Previously the talk had been about Labor’s inability to deliver its message and turn its policy decisions into electoral winners.
The opinion polls continue to deliver bad news, with the latest version indicating the not-so-popular Tony Abbott had taken over Julia Gillard as the
preferred prime minister.
But despite all the talk, it is not likely Ms Gillard will be ousted any time soon. In her favour is a belief that Labor cannot win the next federal election
as it has lost the trust of the Australian
Therefore, any leadership challenge would likely result in the same electoral outcome and that is not a result a new leader wants hanging over their head.
Some within Labor ranks are now saying the Prime Minister has made her bed and she will have to lie in it right up to election day.
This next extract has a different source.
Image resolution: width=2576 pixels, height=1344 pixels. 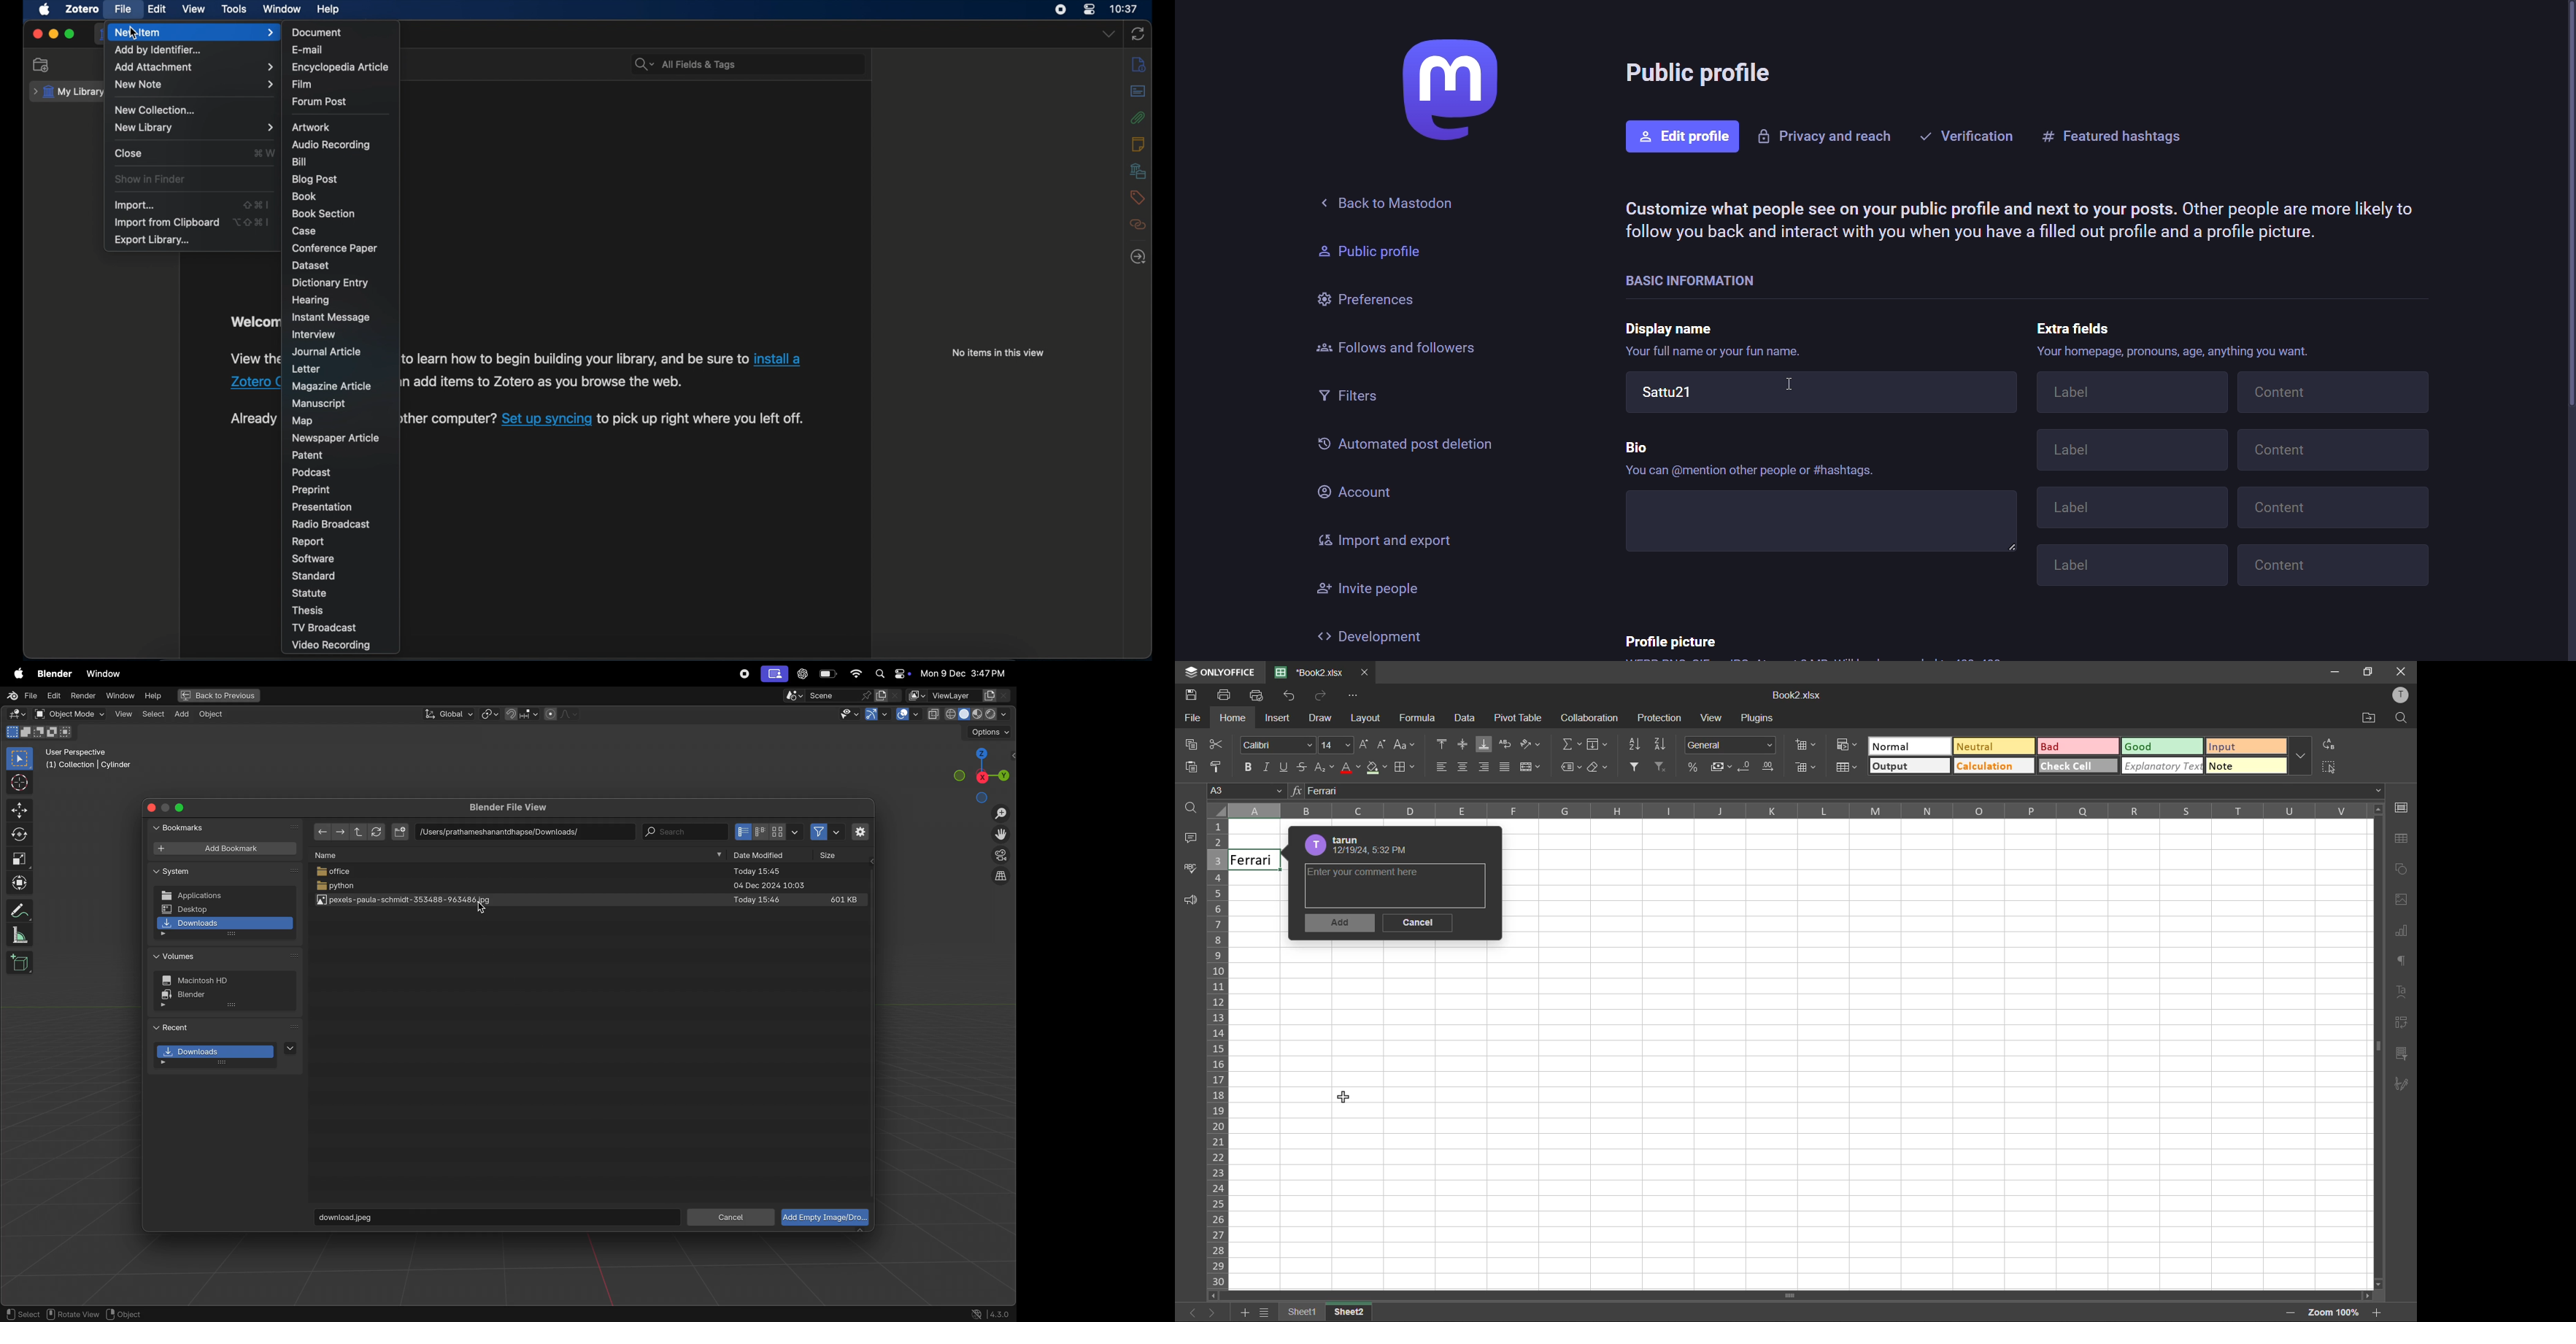 I want to click on download image, so click(x=497, y=1218).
One of the difficulties for a minority government is knowing from the start they are unpopular with at least half the voters. Under difficult circumstances, governments can either improve their standing or go backwards.
History shows minority governments usually cop an electoral backlash as there is no buffer to accommodate a change in the electoral mood.
Kevin Rudd is apparently prepared to sit on the sidelines, electing perhaps to reappear in opposition.
If the Coalition does win the next election, due in about 14 months, Tony Abbott’s leadership will come under much more scrutiny. While one-term governments are rare, some within the Labor ranks with political ambition might be looking more at the long term future, rather than short-lived tenure in the top job.
Regardless, Julia Gillard continues to lead knowing she is unpopular and proving she has not yet been able to change her party’s political fortunes in the polls.
If being Prime Minister is not hard enough, being an unpopular leader under siege must make the job all that much harder.
But no one can criticise the Prime Minister for her resilience.